= New Caledonian franc =

Currency of New Caledonia

The franc is the currency of New Caledonia and Wallis and Futuna, part of the CFP franc since 1945 and issued by the Institut d'émission d'outre-mer (IEOM) in Paris. It is subdivided into 100 centimes, although centime denominations are no longer in circulation.

==History==
Until 1873, the French franc circulated in New Caledonia. That year banknotes were issued specifically for use on the island which circulated along with French coins. In 1945, the CFP franc was introduced, with coins issued for New Caledonia from 1949. The CFP franc is also issued in French Polynesia, and was used in the New Hebrides until 1982 after its 1980 re-establishment as the Republic of Vanuatu. Since 1985, CFP franc banknotes have been issued common to both French Polynesia and New Caledonia. Separate coinages continued until 2023, when they were replaced with a single common set of CFP franc coins.

==Coins==
In 1949, aluminium coins in 50 centime, 1 and 2 franc denominations were introduced, followed by an aluminium 5 franc coin in 1952. The 50 centime coin was only issued in 1949. In 1967, nickel 10, 20 and 50 franc coins were introduced, followed by a nickel-bronze 100 franc coin in 1976.

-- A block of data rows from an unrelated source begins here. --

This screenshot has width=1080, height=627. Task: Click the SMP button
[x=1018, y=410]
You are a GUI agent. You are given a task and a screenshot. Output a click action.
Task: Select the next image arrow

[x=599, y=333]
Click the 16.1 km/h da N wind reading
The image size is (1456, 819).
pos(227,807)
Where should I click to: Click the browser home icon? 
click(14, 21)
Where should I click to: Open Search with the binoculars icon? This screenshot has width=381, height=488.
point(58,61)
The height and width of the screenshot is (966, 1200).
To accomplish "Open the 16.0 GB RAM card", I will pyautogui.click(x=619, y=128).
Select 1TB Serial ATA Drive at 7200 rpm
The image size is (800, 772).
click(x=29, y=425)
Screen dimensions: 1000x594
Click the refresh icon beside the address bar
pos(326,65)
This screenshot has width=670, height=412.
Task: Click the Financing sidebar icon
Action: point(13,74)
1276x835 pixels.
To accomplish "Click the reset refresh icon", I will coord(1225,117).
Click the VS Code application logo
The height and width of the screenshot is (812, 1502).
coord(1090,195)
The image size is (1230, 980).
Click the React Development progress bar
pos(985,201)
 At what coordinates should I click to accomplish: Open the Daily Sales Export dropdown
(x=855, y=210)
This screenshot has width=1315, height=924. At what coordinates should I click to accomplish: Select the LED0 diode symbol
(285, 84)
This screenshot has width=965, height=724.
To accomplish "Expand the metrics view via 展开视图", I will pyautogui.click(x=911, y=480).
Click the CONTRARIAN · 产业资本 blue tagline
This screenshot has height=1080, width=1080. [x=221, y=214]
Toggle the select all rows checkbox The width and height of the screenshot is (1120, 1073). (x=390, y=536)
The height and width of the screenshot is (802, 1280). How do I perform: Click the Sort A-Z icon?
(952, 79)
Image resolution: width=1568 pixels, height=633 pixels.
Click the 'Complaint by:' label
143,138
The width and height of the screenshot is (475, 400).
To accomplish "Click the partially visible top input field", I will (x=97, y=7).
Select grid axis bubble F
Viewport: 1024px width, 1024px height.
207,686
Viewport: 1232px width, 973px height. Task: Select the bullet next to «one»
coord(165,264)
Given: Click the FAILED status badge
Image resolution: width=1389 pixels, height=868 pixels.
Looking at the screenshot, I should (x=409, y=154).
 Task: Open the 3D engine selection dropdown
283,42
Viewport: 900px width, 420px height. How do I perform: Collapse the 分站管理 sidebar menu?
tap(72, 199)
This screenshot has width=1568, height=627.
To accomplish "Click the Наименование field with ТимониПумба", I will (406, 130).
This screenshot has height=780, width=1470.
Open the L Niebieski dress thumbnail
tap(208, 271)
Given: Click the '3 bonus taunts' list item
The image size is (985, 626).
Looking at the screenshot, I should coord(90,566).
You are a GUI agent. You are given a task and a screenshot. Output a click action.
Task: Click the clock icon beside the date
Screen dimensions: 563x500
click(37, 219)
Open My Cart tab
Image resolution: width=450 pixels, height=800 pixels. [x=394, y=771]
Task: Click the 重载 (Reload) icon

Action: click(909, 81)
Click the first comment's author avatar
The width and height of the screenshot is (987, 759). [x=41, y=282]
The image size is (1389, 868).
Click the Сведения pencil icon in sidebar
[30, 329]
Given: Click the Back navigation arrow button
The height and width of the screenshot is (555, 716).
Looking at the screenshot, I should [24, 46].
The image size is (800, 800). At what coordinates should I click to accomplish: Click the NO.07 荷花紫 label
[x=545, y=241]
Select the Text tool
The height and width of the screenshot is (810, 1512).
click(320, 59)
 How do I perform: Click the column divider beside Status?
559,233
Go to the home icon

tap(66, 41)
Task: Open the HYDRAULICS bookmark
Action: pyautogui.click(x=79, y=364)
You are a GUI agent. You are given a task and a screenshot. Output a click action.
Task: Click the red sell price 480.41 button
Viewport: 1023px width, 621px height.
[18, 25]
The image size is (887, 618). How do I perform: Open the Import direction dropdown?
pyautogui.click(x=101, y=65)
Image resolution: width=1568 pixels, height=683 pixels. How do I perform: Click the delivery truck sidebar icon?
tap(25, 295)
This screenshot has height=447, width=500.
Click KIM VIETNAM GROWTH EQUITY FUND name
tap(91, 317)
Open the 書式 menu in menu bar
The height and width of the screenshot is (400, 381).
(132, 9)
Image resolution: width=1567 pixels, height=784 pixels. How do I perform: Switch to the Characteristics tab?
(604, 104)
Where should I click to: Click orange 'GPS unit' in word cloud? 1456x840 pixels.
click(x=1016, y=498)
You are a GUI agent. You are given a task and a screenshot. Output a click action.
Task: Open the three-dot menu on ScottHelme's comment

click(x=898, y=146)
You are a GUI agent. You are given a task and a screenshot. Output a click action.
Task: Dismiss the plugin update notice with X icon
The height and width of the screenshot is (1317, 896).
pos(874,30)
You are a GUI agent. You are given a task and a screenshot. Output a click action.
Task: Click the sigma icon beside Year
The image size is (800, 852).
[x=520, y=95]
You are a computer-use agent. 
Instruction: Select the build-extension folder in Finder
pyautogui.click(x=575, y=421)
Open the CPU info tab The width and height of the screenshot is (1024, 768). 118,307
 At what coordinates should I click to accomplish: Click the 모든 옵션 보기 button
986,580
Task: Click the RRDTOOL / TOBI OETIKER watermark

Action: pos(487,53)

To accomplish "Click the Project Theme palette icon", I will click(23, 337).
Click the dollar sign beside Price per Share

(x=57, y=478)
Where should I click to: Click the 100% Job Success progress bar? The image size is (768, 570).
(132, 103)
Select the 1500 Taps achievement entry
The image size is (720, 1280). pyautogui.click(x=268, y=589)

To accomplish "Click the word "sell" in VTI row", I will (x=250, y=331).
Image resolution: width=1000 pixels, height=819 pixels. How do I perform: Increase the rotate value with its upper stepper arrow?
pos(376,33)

The overall design of the New Caledonia coins did not change from their introduction until their withdrawal in 2023. The obverse was identical to that of the French Polynesian coins. The only changes were the removal of the text Union Française after 1952 on the reverse, and the addition of the issuer initials "I.E.O.M" (Institut d'émission d'outre-mer) to the obverse in 1972.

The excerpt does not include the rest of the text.